Early in the 1967 movie “The Graduate,” Benjamin Braddock’s parents invite their friends for a boozy celebration of their son’s college graduation. One of them, Mr. McGuire (actor Walter Brooke), pulls Benjamin (Dustin Hoffman) away from the clack and prattle to get him alone, discuss the future.

“I just want to say one word to you, Benjamin,” McGuire says. “Plastics! There’s a great future in plastics.”

McGuire could not then have imagined the horrors to be visited on millions of Americans who now go in search of a toothbrush or aspirin and come away with a package that can’t be opened without a bolt cutter.

One brand of non-prescription pills for allergies comes in a plastic bottle no bigger than a common ice cube. The little bottle, with its adult-proof cap, is packed on a plastic shelf and encased in a cardboard container the size of a cereal box. A ½-oz. bottle of nose spray is vacuum-sealed in armored plastic that requires a chain saw and hydraulic jaws from a rescue service for opening. On store shelves everywhere are countless remedies, tools, toys and devices for putting comfort or convenience in lives, only to make it all miserable by sealing comfort and convenience in bullet proof plastic.

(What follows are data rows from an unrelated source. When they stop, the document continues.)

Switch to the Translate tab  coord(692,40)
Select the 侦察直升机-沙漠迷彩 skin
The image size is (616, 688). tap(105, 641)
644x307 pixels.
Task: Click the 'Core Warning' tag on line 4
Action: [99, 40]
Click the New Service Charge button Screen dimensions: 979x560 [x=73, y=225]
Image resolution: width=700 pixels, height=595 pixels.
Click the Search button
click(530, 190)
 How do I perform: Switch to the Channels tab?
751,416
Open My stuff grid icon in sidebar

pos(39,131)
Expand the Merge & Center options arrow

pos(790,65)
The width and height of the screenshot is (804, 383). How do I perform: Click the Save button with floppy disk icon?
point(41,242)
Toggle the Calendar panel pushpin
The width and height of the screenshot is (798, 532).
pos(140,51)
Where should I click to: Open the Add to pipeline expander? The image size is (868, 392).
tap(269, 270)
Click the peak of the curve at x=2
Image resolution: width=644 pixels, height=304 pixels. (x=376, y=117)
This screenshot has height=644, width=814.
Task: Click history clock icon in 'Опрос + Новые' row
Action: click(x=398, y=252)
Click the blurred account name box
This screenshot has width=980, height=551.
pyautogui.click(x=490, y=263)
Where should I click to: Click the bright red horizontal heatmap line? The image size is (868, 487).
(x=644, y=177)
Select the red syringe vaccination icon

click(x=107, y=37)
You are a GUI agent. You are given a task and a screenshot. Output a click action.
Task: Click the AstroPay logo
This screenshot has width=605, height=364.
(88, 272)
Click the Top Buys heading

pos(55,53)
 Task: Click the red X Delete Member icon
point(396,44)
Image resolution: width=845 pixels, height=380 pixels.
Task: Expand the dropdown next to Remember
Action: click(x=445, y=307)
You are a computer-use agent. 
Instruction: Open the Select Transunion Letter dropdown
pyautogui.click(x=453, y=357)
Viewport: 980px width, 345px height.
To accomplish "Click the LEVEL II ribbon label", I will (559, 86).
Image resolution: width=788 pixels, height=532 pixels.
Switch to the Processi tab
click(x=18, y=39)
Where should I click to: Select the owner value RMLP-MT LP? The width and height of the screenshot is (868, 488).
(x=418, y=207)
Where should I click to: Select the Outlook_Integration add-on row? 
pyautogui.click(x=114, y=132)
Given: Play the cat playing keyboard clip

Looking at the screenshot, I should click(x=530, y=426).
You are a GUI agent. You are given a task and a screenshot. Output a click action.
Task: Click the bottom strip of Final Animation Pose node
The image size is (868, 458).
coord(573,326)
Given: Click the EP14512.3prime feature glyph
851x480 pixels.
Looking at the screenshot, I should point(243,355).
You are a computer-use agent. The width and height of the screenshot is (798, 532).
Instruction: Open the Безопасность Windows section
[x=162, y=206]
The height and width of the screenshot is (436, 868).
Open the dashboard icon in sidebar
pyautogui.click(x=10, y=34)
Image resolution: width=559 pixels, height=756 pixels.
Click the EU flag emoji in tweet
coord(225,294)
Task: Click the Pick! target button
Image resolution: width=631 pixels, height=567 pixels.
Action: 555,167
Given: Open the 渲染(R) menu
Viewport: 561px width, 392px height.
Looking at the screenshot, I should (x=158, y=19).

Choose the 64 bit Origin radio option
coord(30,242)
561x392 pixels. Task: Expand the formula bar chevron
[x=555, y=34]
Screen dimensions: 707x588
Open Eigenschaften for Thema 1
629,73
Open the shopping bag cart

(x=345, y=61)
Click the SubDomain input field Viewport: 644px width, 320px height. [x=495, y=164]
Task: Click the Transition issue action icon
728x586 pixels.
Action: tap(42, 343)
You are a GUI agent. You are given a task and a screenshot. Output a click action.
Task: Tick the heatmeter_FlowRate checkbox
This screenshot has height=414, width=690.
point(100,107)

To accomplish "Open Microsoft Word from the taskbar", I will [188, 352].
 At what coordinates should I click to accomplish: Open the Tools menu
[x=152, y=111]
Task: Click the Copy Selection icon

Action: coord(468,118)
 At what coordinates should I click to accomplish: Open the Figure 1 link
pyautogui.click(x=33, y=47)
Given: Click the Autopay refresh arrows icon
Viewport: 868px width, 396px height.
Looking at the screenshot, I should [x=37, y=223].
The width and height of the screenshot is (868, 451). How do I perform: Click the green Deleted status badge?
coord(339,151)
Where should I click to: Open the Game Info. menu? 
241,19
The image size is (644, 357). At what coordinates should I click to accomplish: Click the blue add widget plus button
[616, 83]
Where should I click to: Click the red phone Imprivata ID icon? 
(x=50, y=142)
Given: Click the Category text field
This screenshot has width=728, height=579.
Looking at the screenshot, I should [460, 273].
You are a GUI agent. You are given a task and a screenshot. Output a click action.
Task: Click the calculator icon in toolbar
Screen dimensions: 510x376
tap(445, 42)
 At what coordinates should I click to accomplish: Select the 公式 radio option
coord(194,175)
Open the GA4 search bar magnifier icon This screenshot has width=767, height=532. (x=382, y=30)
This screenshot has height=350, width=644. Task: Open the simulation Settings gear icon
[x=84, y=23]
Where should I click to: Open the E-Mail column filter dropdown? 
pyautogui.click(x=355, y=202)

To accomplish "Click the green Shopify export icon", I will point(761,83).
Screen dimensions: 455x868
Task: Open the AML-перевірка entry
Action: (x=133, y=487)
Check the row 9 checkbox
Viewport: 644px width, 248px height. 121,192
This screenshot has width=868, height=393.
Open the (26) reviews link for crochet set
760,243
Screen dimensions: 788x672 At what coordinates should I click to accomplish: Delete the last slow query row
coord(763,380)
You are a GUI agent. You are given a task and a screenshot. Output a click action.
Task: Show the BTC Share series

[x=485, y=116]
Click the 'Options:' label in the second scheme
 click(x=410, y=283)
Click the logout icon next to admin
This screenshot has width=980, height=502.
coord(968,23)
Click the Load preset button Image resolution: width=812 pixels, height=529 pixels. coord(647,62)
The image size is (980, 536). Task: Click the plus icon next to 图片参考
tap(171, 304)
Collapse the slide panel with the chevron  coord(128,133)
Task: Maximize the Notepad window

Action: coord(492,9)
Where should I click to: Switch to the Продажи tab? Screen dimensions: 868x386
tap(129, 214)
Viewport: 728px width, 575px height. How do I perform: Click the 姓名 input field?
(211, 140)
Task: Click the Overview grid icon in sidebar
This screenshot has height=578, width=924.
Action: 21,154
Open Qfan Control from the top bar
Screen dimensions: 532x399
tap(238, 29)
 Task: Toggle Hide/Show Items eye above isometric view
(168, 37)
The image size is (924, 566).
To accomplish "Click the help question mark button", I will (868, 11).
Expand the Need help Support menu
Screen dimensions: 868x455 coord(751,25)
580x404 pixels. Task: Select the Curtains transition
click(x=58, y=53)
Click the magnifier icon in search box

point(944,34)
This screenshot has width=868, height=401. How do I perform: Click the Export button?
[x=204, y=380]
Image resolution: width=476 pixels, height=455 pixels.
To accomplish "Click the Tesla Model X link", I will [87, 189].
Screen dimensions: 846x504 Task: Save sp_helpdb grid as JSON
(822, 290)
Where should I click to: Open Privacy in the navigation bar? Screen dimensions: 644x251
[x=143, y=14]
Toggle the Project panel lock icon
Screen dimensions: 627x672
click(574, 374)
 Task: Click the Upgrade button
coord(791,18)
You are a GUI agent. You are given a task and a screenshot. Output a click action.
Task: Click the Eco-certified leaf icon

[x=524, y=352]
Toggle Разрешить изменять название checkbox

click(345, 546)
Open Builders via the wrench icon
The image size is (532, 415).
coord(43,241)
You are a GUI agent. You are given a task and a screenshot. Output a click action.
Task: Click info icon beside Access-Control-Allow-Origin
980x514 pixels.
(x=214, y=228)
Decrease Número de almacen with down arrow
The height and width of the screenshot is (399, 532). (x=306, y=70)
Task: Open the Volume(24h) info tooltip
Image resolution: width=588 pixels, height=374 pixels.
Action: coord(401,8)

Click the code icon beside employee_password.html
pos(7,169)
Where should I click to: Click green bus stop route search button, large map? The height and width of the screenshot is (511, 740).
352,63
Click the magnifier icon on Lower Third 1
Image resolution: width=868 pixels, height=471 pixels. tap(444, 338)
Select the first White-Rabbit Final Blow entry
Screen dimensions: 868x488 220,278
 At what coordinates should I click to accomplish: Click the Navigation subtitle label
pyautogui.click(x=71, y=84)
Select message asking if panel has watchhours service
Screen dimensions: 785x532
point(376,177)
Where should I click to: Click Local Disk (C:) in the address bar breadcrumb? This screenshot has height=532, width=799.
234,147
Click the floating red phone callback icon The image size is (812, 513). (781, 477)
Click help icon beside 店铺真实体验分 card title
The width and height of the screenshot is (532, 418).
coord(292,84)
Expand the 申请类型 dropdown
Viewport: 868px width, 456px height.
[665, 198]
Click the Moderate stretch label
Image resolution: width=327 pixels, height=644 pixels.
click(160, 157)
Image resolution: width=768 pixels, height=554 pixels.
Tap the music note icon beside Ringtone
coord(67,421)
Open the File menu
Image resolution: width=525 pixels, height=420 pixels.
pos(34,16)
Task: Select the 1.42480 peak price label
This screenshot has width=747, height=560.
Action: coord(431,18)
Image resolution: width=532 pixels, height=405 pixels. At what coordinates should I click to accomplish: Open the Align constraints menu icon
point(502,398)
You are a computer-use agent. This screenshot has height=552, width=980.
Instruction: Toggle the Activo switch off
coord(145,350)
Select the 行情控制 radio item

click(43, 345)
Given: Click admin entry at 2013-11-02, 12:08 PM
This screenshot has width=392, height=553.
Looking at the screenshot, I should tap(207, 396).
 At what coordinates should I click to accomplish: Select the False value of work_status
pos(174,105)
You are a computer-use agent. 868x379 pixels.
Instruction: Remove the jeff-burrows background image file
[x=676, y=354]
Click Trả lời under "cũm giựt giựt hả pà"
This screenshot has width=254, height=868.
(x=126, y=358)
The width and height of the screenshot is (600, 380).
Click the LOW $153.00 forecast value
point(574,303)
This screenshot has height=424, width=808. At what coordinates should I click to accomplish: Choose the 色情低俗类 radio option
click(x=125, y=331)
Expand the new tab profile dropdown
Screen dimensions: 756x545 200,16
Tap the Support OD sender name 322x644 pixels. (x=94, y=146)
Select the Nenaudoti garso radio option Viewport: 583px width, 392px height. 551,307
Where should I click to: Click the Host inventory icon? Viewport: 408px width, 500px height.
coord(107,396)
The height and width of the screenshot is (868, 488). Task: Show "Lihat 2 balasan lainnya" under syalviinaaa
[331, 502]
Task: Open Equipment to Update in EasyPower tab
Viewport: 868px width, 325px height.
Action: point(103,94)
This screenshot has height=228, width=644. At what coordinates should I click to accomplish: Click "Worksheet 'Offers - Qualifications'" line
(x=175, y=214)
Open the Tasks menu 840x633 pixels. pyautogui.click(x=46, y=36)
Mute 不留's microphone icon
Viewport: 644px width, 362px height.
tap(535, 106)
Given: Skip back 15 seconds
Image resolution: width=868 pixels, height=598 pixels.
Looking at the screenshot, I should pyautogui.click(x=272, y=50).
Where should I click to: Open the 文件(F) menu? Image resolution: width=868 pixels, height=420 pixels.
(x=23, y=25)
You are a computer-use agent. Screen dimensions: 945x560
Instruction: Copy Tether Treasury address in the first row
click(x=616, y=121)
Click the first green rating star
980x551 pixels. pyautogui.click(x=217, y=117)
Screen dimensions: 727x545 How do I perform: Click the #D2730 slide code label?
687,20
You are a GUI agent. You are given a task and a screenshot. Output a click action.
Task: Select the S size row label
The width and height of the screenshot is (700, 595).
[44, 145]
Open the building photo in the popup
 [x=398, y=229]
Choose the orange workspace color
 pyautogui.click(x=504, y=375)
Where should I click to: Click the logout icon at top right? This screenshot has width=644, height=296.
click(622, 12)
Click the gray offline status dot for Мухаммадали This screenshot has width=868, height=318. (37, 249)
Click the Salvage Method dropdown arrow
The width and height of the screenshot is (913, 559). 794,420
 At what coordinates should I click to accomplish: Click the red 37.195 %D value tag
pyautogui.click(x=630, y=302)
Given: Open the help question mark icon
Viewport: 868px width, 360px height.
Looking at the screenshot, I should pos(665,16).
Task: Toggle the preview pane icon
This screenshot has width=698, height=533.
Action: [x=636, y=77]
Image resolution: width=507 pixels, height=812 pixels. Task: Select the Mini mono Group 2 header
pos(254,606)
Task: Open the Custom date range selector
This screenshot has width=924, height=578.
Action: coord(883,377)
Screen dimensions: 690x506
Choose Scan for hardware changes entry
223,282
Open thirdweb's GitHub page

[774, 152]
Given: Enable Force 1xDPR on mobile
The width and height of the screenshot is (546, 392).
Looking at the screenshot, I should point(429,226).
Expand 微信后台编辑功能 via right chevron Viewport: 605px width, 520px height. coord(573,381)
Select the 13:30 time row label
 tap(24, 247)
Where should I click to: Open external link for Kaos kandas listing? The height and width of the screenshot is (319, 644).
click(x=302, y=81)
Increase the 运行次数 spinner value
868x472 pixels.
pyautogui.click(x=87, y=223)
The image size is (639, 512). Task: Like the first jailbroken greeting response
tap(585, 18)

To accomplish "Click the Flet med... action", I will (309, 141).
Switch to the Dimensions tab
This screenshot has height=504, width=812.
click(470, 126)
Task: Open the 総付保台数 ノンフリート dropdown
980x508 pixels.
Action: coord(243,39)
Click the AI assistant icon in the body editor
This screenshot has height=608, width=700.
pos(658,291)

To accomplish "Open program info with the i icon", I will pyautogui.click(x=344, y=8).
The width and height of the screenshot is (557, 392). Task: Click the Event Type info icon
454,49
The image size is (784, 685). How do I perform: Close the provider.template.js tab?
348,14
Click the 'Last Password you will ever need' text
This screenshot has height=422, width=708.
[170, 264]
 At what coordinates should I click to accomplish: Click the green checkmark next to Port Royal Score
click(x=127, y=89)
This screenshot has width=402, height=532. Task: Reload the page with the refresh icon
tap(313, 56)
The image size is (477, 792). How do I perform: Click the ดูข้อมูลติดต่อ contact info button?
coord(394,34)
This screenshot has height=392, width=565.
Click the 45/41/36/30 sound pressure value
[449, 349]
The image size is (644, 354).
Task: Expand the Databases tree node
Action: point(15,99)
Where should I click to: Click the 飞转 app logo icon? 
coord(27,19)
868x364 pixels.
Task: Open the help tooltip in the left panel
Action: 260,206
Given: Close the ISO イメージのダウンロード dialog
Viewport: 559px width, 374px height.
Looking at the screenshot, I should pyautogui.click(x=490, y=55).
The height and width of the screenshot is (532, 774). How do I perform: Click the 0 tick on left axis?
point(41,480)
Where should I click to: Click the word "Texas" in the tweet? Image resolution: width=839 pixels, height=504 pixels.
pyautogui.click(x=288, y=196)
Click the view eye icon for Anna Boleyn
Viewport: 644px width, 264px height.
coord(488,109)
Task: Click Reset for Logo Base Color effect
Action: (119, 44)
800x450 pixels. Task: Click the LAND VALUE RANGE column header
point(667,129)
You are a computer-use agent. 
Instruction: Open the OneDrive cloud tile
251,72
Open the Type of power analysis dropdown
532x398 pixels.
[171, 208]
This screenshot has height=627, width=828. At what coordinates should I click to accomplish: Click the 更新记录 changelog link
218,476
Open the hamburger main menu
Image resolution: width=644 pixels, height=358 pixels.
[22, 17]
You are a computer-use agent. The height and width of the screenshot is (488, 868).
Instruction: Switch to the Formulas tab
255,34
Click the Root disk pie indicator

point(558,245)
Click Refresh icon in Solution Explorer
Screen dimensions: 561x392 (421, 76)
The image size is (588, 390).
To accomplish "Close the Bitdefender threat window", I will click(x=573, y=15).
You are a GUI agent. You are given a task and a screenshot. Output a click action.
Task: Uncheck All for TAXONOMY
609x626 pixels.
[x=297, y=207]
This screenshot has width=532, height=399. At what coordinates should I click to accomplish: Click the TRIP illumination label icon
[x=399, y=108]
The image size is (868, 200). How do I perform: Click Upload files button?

At some point much of our society will grind to a halt because of plastic, and for many reasons. Chief among them will be that all goods (even canned ones) including socks and underwear, will be encased in 30 mil sheeting thick as a debit card, and so will the tools and explosives required to slash, pry or blast them open.

The armed forces, with munitions experts and a bayonet or two, are likely to be called to assist consumers as soon as they leave the check-out line. The wait will be excruciating, especially for those who need both aspirin and antacid.

The armor-plating of common goods takes the anti-tampering movement too far. It is one thing to protect civilization; it is quite another to disable it.